L'an-archéologie de Michel Foucault

La corrélation entre maîtrise et pouvoir est d'ailleurs contestée par Foucault lui-même. Dans Du gouvernement des vivants, Foucault vise à débarrasser l'anarchisme de toute forme téléologique. Si l'anarchie est le fonds permanent de la guerre civile (comme le sous-entend Hobbes), la résistance est donc première ontologiquement, et la transformation des relations de pouvoir, seule, a quelque efficacité politique. Mais le motif du « non-gouvernable » soutient-il pour autant les analyses en question ? C'est dans son dernier cours au Collège de France, Le courage de la vérité, que Foucault en débat.

Rien n'indique, cependant, que l'indocilité réfléchie rompe effectivement avec la logique de gouvernement. C’est donc un Foucault authentiquement « cynique », et prônant un « isolement éthique », qui révèle le pouvoir d'un « usage politique de la vérité ». Dire le vrai (la parrêsia) était réservé, faut-il le rappeler, aux Cyniques, seuls philosophes, en Grèce, à incarner le « non-gouvernable », et, tout autant, la possibilité de se transformer soi-même ainsi que l'espace public. Si telle est l'idée force de Foucault, dans ses derniers textes, il s'agirait bien alors d'une expérience-limite nous faisant entrevoir l'anarchisme politique, mais simplement l'entrevoir, précise Catherine Malabou.

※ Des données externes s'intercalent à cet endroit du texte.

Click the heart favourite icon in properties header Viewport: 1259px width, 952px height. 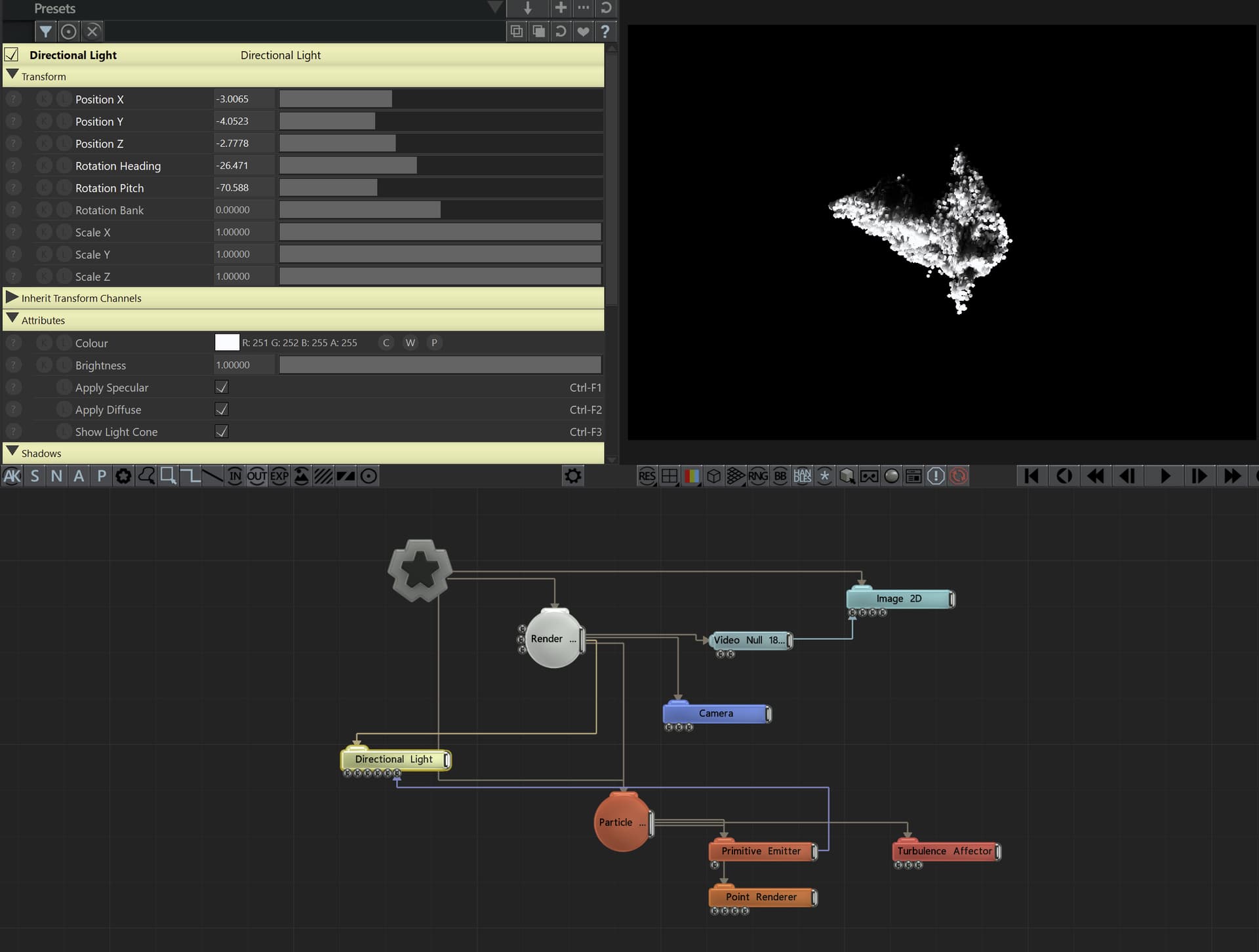click(583, 31)
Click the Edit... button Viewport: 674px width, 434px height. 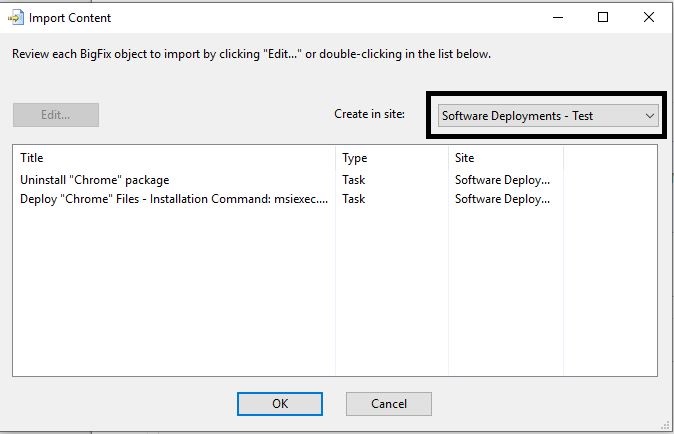(x=56, y=115)
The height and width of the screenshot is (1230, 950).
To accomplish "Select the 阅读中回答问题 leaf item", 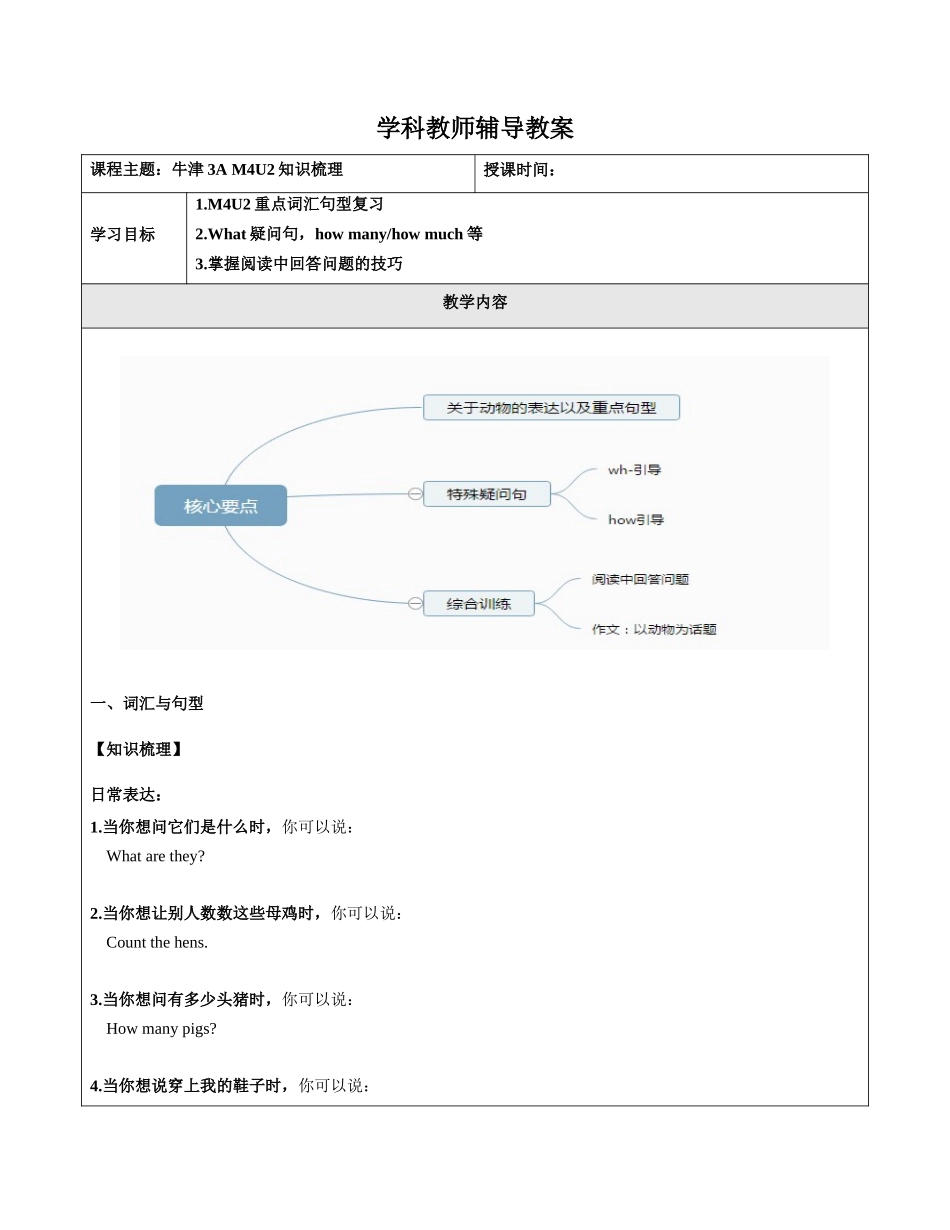I will (x=640, y=579).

L'anarchie profanatrice de Giorgio Agamben

C'est d'une « anarchie profanatrice » qu'il est question dans le chapitre VIII, à travers les « zones » de Giorgio Agamben, philosophe né en 1942.  L'originalité d'Agamben est d'interroger le rapport entre anarchie et sacralité, toute « profanation » étant à ses yeux anarchiste, c'est-à-dire confrontée à la suspension du pouvoir. Le sacré - symbole de l'exception - est politique, mais comment le destituer ? La « profanation anarchiste » ne passe pas par un refus du type « Ni Dieu ni Maître », mais, bien au contraire, par la désacralisation de l'inflation symbolique autour du sacré et du paradigme archique. La profanation, à ce titre, n'est en aucun cas transgression, comme l'anarchisme traditionnel semble le supposer.

La thèse d'Agamben est que l'anarchie est logée à l'intérieur du pouvoir : elle inscrit dans l'être une incapacité à commander. En quoi consisterait, dès lors, une destitution de l'arkhè ? En restituant à l'anarchie ses possibilités de contact, la libération s'effectuant en « touchant » un sacré considéré jusqu'ici comme intouchable. Ce mouvement de désacralisation évite l'athéisme naïf, l'iconoclastie brutale ou le sacrilège de carnaval. Mais il demeure problématique, sachant qu'il peut se présenter à son tour comme un « signifiant flottant » s'attardant interminablement dans la zone sacrée qu'il ne parvient pas à réduire (et qui porte in fine le nom de Dieu).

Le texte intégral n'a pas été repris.